Rewrite the entries from the line with "You are a computer-use" to the line with "[x=699, y=12]", replacing "screenshot" with "image" and keeping everything else the same. Omit the pictures from your answer.

◆ **Rows**:
▶
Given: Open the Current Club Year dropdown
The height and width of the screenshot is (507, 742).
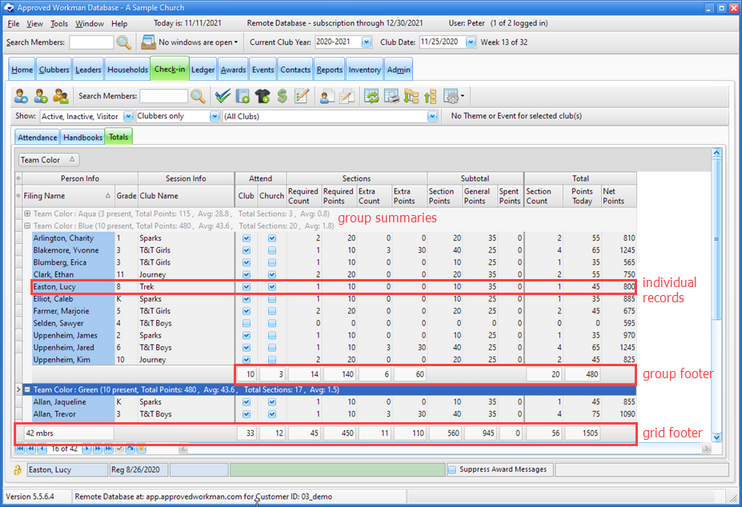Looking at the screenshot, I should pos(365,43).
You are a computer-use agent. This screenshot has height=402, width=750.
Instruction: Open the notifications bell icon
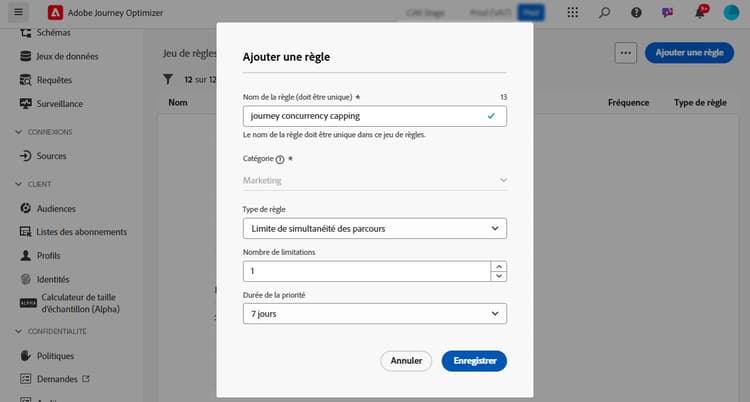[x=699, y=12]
◀
▶
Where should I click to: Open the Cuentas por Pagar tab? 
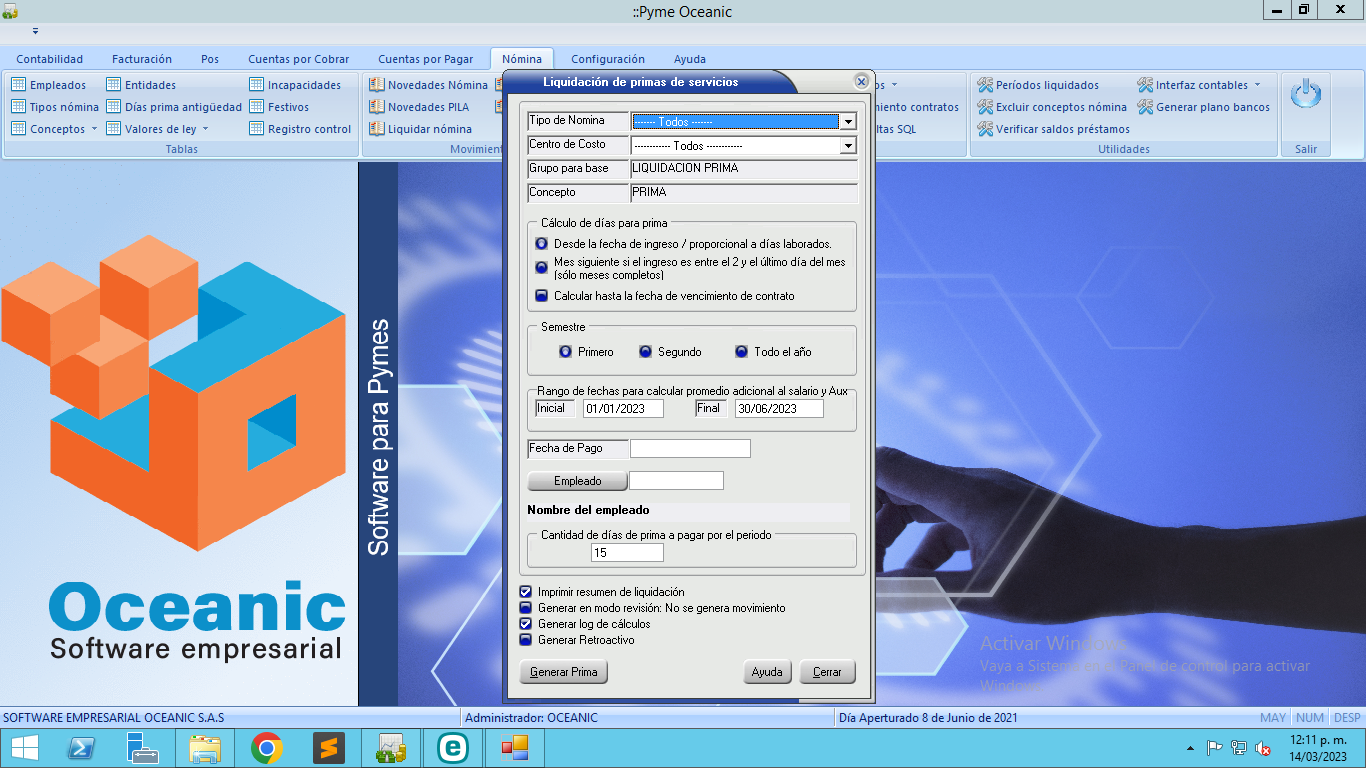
◀
◆ **Output for this task**:
You are a computer-use agent. This image has height=402, width=750.
Instruction: Open the notifications bell icon
[x=699, y=12]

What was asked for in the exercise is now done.